Scott West Shows how high the roof will be on the Scruffy City Hall Mezzanine
Scruffy City Hall has come a long way since opening in 2014. It has been the site of many of my favorite music experiences, from lots of my favorite local bands to national artists like Alanna Royale and Ben Sollee, as well as great comics like Tim Northern and Trae Crowder. One of my favorite experiences came on the rooftop with Charlie Chaplin’s The Immigrant played on a neighboring wall while Ben Maney improvised a soundtrack on keyboards. What a night!
While the rooftop has been a cool space since its inception, it has been small and has enjoyed a limited capacity.
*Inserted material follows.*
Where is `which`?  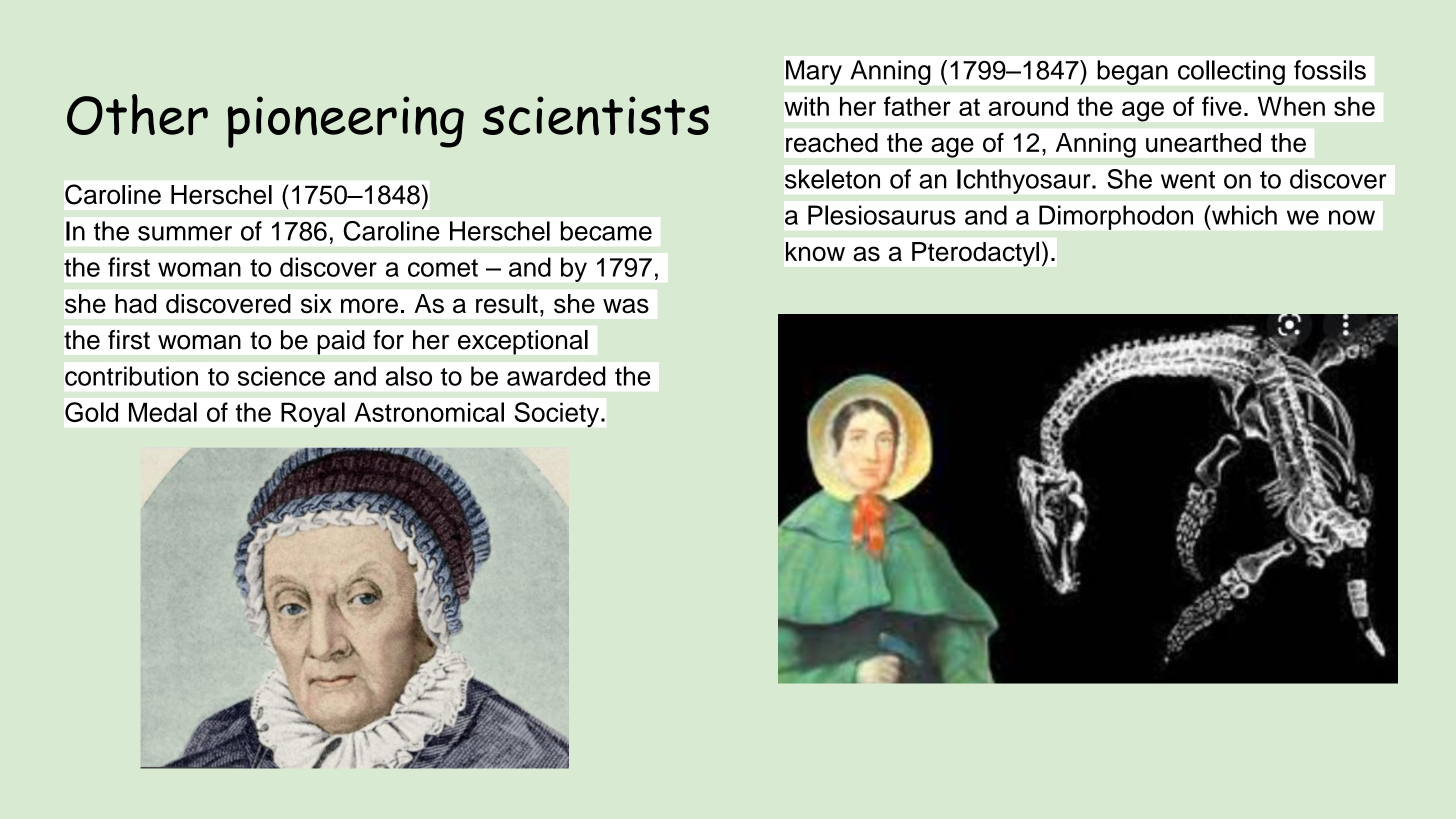 which is located at coordinates (1243, 215).
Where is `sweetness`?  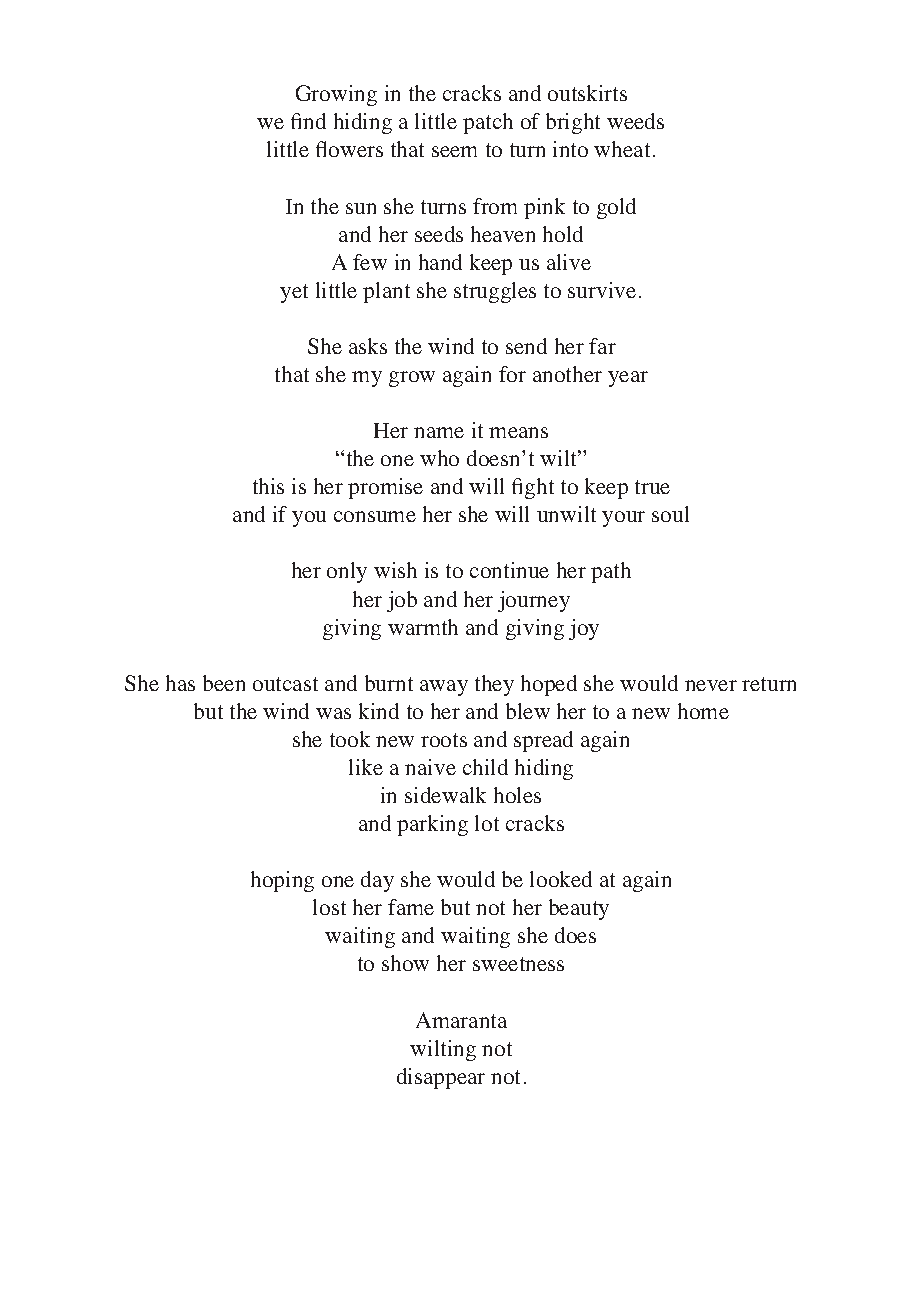
sweetness is located at coordinates (518, 964).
While the rooftops over Preservation Pub and Bernadette’s merged into a magical, massive space, it remained its quaint original self. That will start changing soon.
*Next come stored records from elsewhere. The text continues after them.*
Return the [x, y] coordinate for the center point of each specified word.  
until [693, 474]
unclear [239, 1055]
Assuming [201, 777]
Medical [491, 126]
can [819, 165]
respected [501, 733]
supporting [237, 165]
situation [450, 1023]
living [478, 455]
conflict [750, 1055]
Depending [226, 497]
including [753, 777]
The original conception of Scruffy City Hall, at 32 Market Square, was a Viking theme. It still has a bit of that vibe on the main floor with the large metal chandeliers and high ceilings. It’s become a bit eclectic as it has evolved, with church pews and stained glass windows, but also a range of other religious symbols, as Scott West pointed out to me as we worked our way to the rooftop from Buddha to a range of symbols I’d never consciously encountered, though I’ve walked past them many times.
Plans, which have received initial approvals, but must check a couple of last boxes before proceeding, while radically re-work and expand the rooftop. The bar, currently located at the back of the rooftop will be moved to make way for a small stair case going from the main level to a mezzanine level, which will be a new addition.
With the addition of the mezzanine level, the rooftop will roughly double in size. The kegs for beer taps and other necessary equipment will reside beneath the new level, while that level will flow to the back of the building, making for a more elevated level where the bar will be located.
Arching over the entire mezzanine level and reaching out past the doorway onto the roof will be a simulation of a large whiskey barrel providing shelter to the entire second level. It will be closed at the back, but open at the front, allowing for the rooftop to retain its outdoor feel, but to stay dry during rain.
Among other things, the covering will allow for events to be booked for the rooftop without fear of them being hampered by rain. The current level of the rooftop will not be covered, and the new covering will not be visible from below.
The hope is to start construction by early summer, with a nine-month estimate for completion, so opening is hoped for by next spring. Design work is by Markus Chady and the team at Studio Four Design and construction will be in-house by Chip Maner and W.M. Beever Construction.